JOB
Copy out the text lines of every item below word for word, leaving out the pictures.

#####

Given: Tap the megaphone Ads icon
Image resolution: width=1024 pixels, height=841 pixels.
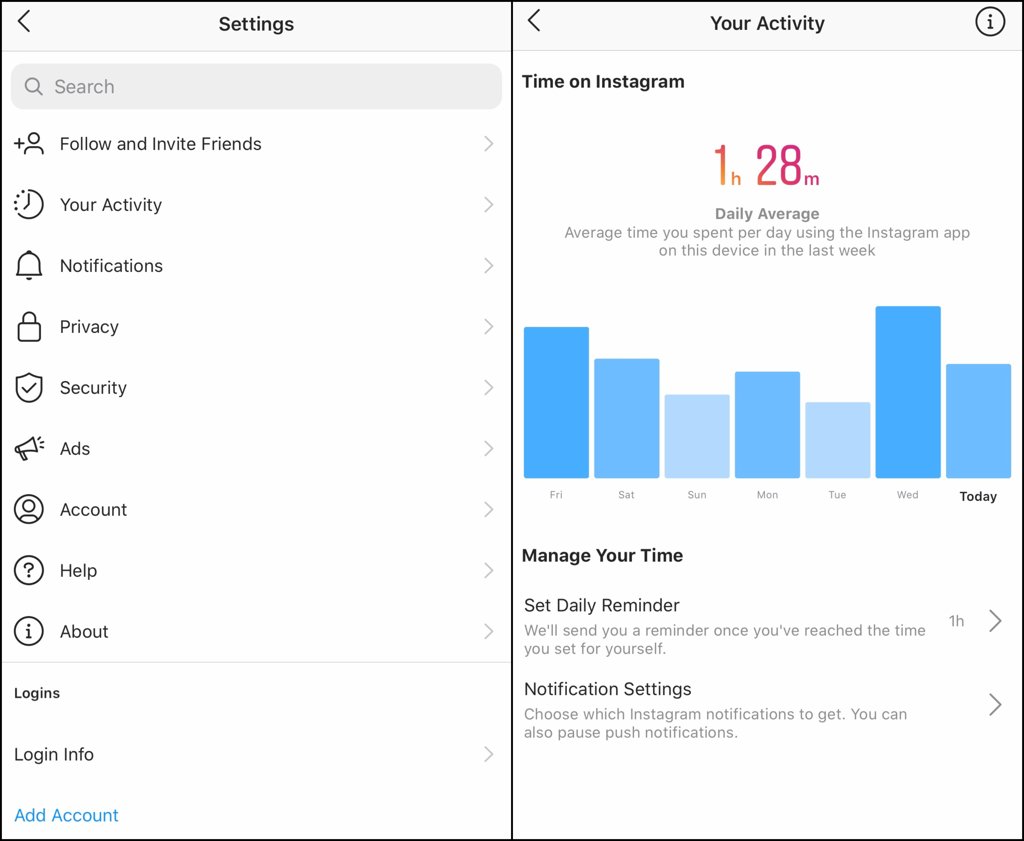Looking at the screenshot, I should [29, 449].
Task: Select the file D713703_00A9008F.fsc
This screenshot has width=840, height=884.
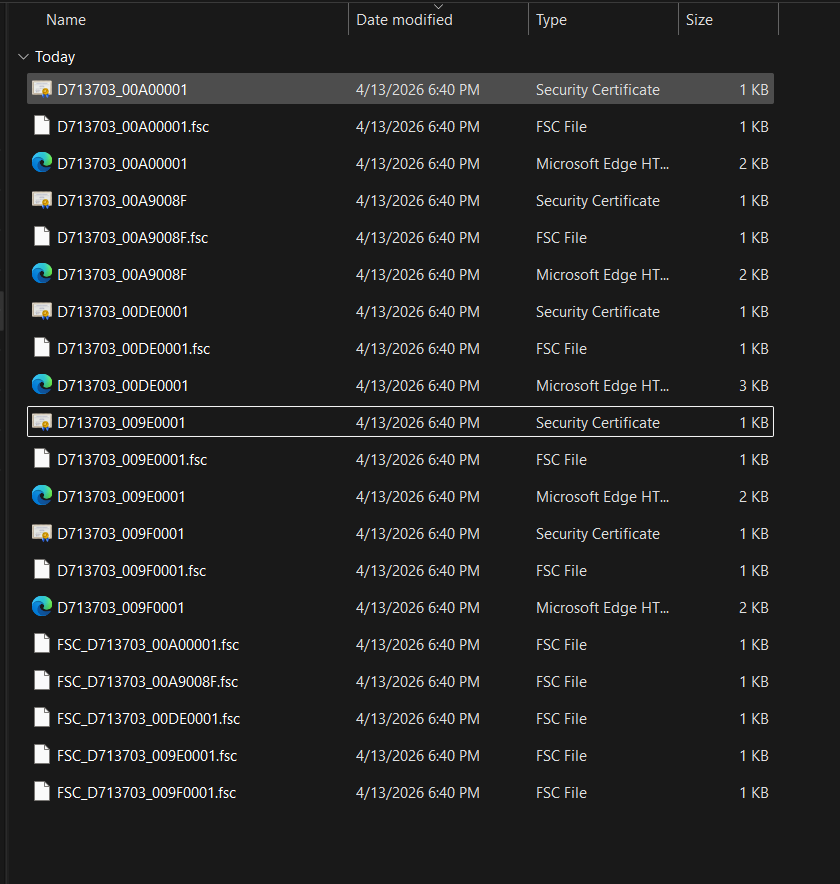Action: (x=132, y=238)
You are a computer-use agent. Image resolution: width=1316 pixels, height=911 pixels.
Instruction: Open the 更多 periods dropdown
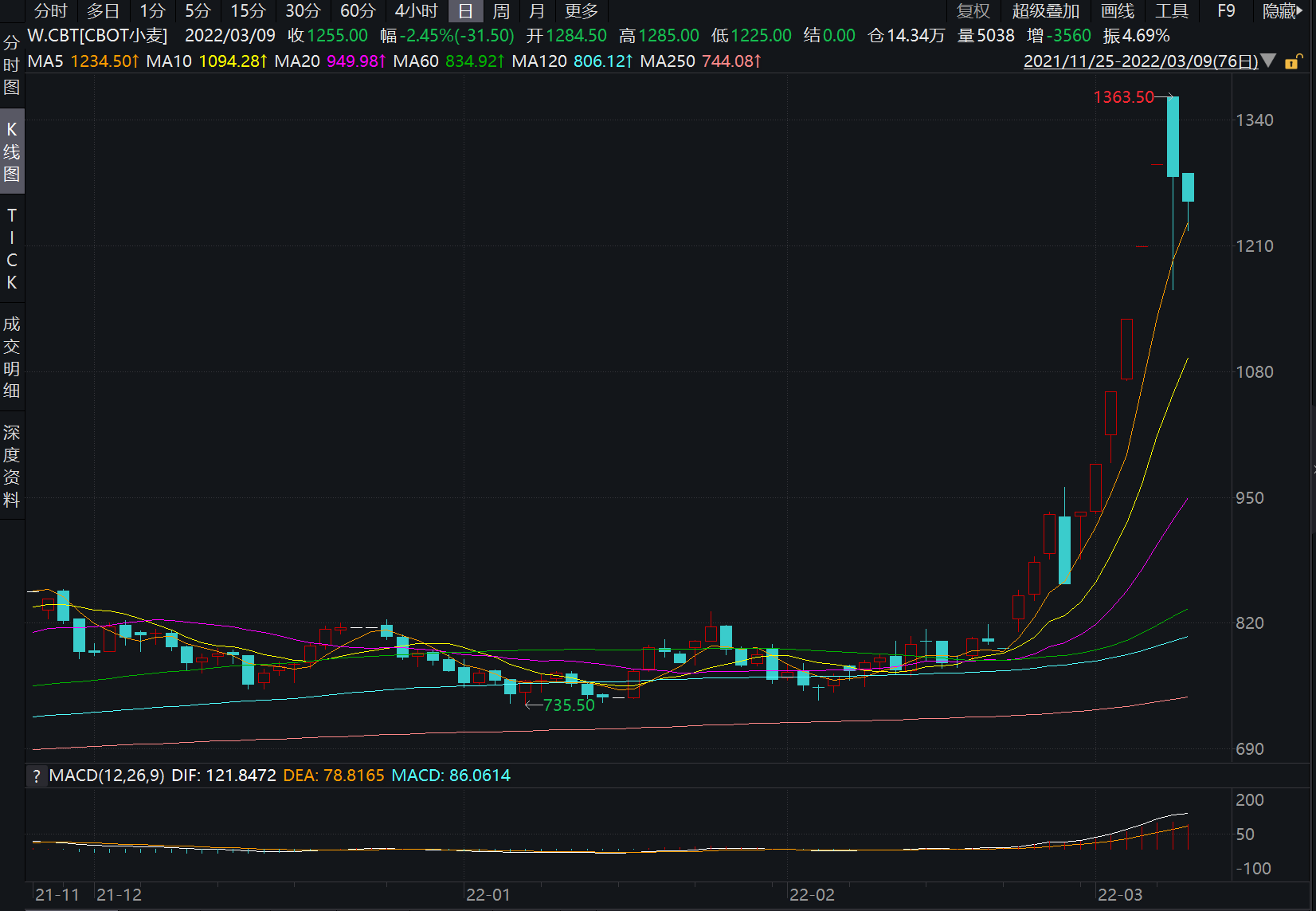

#####

EXPECTED ANSWER
Given: Tap the megaphone Ads icon
Image resolution: width=1024 pixels, height=841 pixels.
Looking at the screenshot, I should [29, 449].
Task: Select the file D713703_00A9008F.fsc
This screenshot has width=840, height=884.
Action: (x=132, y=238)
You are a computer-use agent. Image resolution: width=1316 pixels, height=911 pixels.
Instruction: Open the 更多 periods dropdown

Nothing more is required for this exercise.